Perhaps Bush's most powerful White House aide, Rove submitted his resignation to Bush on Friday, he told CNN's Suzanne Malveaux in an e-mail.
When asked for his reaction to those who say he's being "run out of town," Rove responded, "That sounds like the rooster claiming to have called up the sun."
"Rove got fired" has to be one of the sillier memes that will arise in the aftermath of his departure. Why would he get fired now? All of his potential vulnerabilities have been exploited by the media and the Democrats to the nth degree already. Firing Rove would not gain the White House anything. If Bush wants to hold onto Alberto Gonzales, he's not about to fire Karl Rove.
Michelle Malkin has an intriguing post this morning on the Rove phenomenon:
Gigot lets Rove defend himself and his legacy, and what I see, alas, is the mark of self-delusion and blindness that has damaged the White House and the Beltway GOP. Rove pats President Bush (and himself) on the back for the disastrous Medicare entitlement expansion and the aborted Social Security reform effort. ...
Not a word here about the Harriet Miers debacle, the botching of the Dubai ports battle, or the undeniable stumbles in post-Iraq invasion policies.
And not a word about the spectacular disaster of the illegal alien shamnesty, which will be the everlasting stain Rove leaves behind.

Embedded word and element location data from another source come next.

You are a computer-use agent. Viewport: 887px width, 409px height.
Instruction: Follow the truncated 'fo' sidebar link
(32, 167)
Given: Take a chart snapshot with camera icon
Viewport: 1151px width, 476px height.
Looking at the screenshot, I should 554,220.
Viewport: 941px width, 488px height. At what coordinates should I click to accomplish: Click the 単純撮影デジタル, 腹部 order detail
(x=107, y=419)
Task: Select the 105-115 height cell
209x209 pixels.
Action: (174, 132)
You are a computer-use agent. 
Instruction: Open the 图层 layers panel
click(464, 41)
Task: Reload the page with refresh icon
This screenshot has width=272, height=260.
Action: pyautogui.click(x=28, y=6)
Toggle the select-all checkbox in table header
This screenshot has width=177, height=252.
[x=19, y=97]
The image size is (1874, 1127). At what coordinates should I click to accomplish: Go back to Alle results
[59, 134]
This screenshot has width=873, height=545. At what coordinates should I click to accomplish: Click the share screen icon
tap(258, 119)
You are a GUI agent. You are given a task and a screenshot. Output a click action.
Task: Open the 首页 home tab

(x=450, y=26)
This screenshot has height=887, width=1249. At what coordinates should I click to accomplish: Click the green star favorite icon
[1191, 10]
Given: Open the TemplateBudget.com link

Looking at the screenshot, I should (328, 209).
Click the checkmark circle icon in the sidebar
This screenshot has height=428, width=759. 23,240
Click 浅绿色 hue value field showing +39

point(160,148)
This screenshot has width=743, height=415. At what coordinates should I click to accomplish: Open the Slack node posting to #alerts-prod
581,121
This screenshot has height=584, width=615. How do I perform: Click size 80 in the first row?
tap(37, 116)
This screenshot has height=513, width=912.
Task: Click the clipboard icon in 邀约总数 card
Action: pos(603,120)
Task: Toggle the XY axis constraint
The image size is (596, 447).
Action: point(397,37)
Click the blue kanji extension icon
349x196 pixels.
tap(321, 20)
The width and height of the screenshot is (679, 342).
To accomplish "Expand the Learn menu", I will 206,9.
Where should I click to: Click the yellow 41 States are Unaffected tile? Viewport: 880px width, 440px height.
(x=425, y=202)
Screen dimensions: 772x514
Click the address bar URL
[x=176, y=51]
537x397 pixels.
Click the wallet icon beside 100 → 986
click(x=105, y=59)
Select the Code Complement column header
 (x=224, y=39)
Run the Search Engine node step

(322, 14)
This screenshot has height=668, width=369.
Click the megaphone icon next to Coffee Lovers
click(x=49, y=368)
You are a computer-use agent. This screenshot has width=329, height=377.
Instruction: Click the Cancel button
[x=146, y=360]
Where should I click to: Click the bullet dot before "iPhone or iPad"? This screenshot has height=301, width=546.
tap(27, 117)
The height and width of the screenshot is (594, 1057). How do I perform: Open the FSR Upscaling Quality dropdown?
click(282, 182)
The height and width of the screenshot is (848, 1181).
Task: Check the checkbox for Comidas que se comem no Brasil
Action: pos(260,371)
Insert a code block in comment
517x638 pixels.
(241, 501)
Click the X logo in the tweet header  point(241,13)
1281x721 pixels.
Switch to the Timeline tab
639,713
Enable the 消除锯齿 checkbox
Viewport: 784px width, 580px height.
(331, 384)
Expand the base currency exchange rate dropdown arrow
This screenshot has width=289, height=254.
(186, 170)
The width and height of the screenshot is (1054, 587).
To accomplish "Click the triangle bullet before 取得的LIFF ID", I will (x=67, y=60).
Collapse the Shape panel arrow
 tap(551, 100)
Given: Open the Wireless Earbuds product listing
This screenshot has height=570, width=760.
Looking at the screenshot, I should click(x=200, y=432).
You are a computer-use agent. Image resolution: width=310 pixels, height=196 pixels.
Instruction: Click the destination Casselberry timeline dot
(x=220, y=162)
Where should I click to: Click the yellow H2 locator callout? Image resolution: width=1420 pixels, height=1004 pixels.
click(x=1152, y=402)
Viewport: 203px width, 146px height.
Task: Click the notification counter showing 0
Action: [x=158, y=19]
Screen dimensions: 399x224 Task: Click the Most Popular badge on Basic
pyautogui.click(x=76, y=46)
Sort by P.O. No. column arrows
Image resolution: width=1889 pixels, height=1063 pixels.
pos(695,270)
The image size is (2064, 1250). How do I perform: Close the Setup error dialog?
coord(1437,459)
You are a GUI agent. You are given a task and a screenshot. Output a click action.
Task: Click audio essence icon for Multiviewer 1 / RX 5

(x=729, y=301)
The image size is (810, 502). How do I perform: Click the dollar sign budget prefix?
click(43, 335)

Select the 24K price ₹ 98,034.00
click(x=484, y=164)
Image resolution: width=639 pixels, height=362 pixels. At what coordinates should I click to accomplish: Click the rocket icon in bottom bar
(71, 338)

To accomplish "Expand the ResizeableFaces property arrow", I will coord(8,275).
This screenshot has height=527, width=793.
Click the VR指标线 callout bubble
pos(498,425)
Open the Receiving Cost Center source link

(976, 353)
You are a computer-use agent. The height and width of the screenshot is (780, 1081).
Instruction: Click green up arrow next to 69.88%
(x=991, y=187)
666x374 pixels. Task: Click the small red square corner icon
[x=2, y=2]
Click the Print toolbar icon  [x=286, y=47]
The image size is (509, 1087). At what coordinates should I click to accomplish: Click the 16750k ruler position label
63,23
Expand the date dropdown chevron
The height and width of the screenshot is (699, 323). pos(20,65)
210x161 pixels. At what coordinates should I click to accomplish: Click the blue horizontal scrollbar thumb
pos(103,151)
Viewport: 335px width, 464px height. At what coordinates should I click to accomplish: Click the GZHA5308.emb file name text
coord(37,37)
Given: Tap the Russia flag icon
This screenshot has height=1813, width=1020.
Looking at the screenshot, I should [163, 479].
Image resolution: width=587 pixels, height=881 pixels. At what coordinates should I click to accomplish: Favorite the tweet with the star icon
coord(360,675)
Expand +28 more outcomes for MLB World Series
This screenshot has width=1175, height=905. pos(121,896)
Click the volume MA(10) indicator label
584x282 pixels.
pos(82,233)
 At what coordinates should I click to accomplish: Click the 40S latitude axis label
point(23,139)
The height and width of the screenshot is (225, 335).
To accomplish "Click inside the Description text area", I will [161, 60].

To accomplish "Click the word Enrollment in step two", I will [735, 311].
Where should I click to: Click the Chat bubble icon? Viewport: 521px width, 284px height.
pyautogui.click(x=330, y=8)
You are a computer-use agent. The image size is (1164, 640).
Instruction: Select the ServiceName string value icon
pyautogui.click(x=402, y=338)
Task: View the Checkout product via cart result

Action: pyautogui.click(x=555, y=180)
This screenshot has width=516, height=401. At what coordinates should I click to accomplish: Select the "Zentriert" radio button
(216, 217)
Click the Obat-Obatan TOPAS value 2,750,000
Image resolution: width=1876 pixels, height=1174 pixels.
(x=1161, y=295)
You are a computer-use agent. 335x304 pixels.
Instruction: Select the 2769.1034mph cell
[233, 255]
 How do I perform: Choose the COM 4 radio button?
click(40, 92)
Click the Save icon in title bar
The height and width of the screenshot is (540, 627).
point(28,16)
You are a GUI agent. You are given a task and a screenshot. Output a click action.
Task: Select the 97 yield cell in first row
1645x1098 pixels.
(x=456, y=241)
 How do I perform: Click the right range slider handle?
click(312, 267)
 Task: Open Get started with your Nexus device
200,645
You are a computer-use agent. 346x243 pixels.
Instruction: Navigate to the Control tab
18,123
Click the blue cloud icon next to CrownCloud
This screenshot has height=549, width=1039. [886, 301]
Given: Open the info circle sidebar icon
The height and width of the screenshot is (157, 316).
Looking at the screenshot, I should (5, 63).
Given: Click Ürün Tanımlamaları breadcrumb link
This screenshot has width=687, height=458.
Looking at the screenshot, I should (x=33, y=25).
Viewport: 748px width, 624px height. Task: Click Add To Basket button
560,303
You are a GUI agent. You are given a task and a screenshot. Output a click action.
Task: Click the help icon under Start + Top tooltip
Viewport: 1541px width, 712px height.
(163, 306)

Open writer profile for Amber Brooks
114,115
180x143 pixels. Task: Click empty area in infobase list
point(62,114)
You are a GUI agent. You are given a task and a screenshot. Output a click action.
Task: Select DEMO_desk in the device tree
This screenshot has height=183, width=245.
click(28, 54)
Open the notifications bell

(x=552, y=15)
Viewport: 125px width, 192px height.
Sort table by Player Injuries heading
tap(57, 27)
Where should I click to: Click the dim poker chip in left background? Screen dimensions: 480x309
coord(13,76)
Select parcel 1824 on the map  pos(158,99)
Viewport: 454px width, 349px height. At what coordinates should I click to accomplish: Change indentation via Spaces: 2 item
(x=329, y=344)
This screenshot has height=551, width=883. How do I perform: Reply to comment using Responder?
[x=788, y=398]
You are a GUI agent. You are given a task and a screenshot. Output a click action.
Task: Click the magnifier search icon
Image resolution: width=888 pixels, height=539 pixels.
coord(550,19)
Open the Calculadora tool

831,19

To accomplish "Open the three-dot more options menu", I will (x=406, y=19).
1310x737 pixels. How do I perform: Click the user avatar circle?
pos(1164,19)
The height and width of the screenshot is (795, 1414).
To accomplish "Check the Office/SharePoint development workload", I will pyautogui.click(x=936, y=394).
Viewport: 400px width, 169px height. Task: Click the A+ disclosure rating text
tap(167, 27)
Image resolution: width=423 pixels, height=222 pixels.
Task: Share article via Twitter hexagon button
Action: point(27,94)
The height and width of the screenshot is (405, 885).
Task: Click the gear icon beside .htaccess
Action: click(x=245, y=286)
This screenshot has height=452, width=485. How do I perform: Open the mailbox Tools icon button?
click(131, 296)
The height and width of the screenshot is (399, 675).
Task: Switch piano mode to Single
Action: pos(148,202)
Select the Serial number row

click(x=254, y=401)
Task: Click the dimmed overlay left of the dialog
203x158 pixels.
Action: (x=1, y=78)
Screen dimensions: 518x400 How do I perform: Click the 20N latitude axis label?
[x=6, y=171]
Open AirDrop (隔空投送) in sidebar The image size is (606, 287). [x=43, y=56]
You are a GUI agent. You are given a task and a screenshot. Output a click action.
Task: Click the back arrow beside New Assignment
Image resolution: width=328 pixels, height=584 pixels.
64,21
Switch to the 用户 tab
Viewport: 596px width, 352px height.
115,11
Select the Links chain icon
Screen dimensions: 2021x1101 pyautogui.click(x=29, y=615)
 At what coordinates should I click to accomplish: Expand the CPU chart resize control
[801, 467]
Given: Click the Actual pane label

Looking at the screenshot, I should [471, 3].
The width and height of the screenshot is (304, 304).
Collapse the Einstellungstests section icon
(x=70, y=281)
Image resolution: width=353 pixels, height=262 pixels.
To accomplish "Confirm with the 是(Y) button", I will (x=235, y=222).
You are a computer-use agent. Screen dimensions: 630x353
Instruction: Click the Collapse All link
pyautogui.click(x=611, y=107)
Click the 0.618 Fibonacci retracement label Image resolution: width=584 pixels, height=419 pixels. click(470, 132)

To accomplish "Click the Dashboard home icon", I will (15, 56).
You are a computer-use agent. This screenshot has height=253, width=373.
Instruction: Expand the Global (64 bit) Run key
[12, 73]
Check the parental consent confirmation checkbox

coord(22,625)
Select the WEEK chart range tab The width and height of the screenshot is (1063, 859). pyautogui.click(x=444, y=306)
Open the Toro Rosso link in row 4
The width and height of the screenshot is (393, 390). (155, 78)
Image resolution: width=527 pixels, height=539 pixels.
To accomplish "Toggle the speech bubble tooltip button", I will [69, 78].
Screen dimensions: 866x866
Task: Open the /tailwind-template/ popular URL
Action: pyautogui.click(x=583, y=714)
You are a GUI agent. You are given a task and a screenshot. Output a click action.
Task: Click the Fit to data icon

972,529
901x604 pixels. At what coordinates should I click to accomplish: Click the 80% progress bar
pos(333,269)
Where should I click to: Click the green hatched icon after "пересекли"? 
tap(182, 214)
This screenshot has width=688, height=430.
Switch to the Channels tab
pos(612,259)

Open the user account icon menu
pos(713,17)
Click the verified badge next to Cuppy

I'd argue that in this instance, Michelle's making the same mistake as many on the Left do about Rove. Karl Rove did not make policy -- he just structured the President's message to win as much support for Bush policy decisions as possible. I highly doubt Rove selected Harriet Miers or his immigration policy; those decisions originated with Bush. I would agree with her about the lack of political preparation on the Dubai ports deal, but I'm not so sure that Rove was the man to blame for that as much as it was Andy Card and the White House press team.
Bush makes the policy and the appointments, and men like Rove sell them. You can't blame the salesman for the product.